What is needed:
Copy out every line of the listing below exactly as it appears.

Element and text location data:
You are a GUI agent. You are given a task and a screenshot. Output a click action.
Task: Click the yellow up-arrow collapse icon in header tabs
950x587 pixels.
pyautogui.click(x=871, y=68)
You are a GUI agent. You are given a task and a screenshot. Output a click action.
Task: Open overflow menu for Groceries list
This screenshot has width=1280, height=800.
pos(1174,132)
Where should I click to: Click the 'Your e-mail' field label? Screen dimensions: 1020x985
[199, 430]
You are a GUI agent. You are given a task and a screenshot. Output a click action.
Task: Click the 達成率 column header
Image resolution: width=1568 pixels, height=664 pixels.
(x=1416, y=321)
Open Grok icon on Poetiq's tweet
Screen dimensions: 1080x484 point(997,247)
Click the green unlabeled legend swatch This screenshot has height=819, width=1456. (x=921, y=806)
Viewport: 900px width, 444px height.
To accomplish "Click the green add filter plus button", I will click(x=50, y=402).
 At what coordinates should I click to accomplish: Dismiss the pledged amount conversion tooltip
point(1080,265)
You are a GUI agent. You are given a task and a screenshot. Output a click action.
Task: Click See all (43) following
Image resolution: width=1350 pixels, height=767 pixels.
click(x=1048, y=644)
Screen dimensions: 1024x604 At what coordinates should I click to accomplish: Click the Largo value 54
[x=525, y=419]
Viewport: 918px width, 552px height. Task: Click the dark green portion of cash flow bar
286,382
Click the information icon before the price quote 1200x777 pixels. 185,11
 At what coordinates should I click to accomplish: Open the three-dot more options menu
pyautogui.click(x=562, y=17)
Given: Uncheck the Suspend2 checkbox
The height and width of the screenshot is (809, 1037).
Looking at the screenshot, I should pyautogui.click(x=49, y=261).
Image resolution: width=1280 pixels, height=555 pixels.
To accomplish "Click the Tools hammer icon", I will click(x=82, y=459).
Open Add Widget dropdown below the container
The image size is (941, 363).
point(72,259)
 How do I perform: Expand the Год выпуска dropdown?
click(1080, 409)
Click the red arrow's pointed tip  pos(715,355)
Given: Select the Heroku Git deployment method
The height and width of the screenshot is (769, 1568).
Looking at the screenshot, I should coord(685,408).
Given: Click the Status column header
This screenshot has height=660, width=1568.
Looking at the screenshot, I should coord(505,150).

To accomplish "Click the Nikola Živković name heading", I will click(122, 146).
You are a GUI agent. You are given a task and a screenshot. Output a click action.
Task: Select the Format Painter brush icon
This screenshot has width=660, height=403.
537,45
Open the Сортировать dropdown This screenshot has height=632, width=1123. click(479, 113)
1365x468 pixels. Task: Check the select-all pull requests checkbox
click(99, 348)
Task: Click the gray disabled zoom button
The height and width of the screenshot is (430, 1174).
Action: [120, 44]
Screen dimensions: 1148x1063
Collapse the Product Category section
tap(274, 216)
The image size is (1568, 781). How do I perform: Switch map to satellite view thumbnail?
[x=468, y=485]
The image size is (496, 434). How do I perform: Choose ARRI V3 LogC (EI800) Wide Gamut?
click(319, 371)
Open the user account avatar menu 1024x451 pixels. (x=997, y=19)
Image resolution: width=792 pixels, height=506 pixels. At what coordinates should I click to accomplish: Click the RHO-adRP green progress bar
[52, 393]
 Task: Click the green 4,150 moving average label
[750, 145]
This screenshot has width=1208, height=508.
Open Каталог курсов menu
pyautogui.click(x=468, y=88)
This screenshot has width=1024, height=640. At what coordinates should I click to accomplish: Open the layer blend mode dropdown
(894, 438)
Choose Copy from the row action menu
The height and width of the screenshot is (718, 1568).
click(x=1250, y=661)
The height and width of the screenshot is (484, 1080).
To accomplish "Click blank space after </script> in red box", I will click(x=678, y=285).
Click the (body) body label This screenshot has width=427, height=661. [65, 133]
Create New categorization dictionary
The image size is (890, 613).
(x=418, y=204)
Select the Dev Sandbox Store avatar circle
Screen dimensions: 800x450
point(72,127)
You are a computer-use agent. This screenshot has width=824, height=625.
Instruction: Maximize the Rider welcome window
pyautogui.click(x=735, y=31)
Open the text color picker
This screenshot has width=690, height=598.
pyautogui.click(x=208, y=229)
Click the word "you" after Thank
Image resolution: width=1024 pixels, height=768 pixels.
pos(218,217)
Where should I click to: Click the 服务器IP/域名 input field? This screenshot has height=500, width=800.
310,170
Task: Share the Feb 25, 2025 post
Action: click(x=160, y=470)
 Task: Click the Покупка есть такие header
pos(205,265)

The output:
You are a GUI agent. You are given a task and a screenshot. Output a click action.
Task: Click the yellow up-arrow collapse icon in header tabs
950x587 pixels.
pyautogui.click(x=871, y=68)
You are a GUI agent. You are given a task and a screenshot. Output a click action.
Task: Open overflow menu for Groceries list
This screenshot has width=1280, height=800.
pos(1174,132)
Where should I click to: Click the 'Your e-mail' field label? Screen dimensions: 1020x985
[199, 430]
You are a GUI agent. You are given a task and a screenshot. Output a click action.
Task: Click the 達成率 column header
Image resolution: width=1568 pixels, height=664 pixels.
(x=1416, y=321)
Open Grok icon on Poetiq's tweet
Screen dimensions: 1080x484 point(997,247)
Click the green unlabeled legend swatch This screenshot has height=819, width=1456. (x=921, y=806)
Viewport: 900px width, 444px height.
To accomplish "Click the green add filter plus button", I will click(x=50, y=402).
 At what coordinates should I click to accomplish: Dismiss the pledged amount conversion tooltip
point(1080,265)
You are a GUI agent. You are given a task and a screenshot. Output a click action.
Task: Click See all (43) following
Image resolution: width=1350 pixels, height=767 pixels.
click(x=1048, y=644)
Screen dimensions: 1024x604 At what coordinates should I click to accomplish: Click the Largo value 54
[x=525, y=419]
Viewport: 918px width, 552px height. Task: Click the dark green portion of cash flow bar
286,382
Click the information icon before the price quote 1200x777 pixels. 185,11
 At what coordinates should I click to accomplish: Open the three-dot more options menu
pyautogui.click(x=562, y=17)
Given: Uncheck the Suspend2 checkbox
The height and width of the screenshot is (809, 1037).
Looking at the screenshot, I should pyautogui.click(x=49, y=261).
Image resolution: width=1280 pixels, height=555 pixels.
To accomplish "Click the Tools hammer icon", I will click(x=82, y=459).
Open Add Widget dropdown below the container
The image size is (941, 363).
point(72,259)
 How do I perform: Expand the Год выпуска dropdown?
click(1080, 409)
Click the red arrow's pointed tip  pos(715,355)
Given: Select the Heroku Git deployment method
The height and width of the screenshot is (769, 1568).
Looking at the screenshot, I should coord(685,408).
Given: Click the Status column header
This screenshot has height=660, width=1568.
Looking at the screenshot, I should coord(505,150).

To accomplish "Click the Nikola Živković name heading", I will click(122, 146).
You are a GUI agent. You are given a task and a screenshot. Output a click action.
Task: Select the Format Painter brush icon
This screenshot has width=660, height=403.
537,45
Open the Сортировать dropdown This screenshot has height=632, width=1123. click(479, 113)
1365x468 pixels. Task: Check the select-all pull requests checkbox
click(99, 348)
Task: Click the gray disabled zoom button
The height and width of the screenshot is (430, 1174).
Action: [120, 44]
Screen dimensions: 1148x1063
Collapse the Product Category section
tap(274, 216)
The image size is (1568, 781). How do I perform: Switch map to satellite view thumbnail?
[x=468, y=485]
The image size is (496, 434). How do I perform: Choose ARRI V3 LogC (EI800) Wide Gamut?
click(319, 371)
Open the user account avatar menu 1024x451 pixels. (x=997, y=19)
Image resolution: width=792 pixels, height=506 pixels. At what coordinates should I click to accomplish: Click the RHO-adRP green progress bar
[52, 393]
 Task: Click the green 4,150 moving average label
[750, 145]
This screenshot has width=1208, height=508.
Open Каталог курсов menu
pyautogui.click(x=468, y=88)
This screenshot has width=1024, height=640. At what coordinates should I click to accomplish: Open the layer blend mode dropdown
(894, 438)
Choose Copy from the row action menu
The height and width of the screenshot is (718, 1568).
click(x=1250, y=661)
The height and width of the screenshot is (484, 1080).
To accomplish "Click blank space after </script> in red box", I will click(x=678, y=285).
Click the (body) body label This screenshot has width=427, height=661. [65, 133]
Create New categorization dictionary
The image size is (890, 613).
(x=418, y=204)
Select the Dev Sandbox Store avatar circle
Screen dimensions: 800x450
point(72,127)
You are a computer-use agent. This screenshot has width=824, height=625.
Instruction: Maximize the Rider welcome window
pyautogui.click(x=735, y=31)
Open the text color picker
This screenshot has width=690, height=598.
pyautogui.click(x=208, y=229)
Click the word "you" after Thank
Image resolution: width=1024 pixels, height=768 pixels.
pos(218,217)
Where should I click to: Click the 服务器IP/域名 input field? This screenshot has height=500, width=800.
310,170
Task: Share the Feb 25, 2025 post
Action: click(x=160, y=470)
 Task: Click the Покупка есть такие header
pos(205,265)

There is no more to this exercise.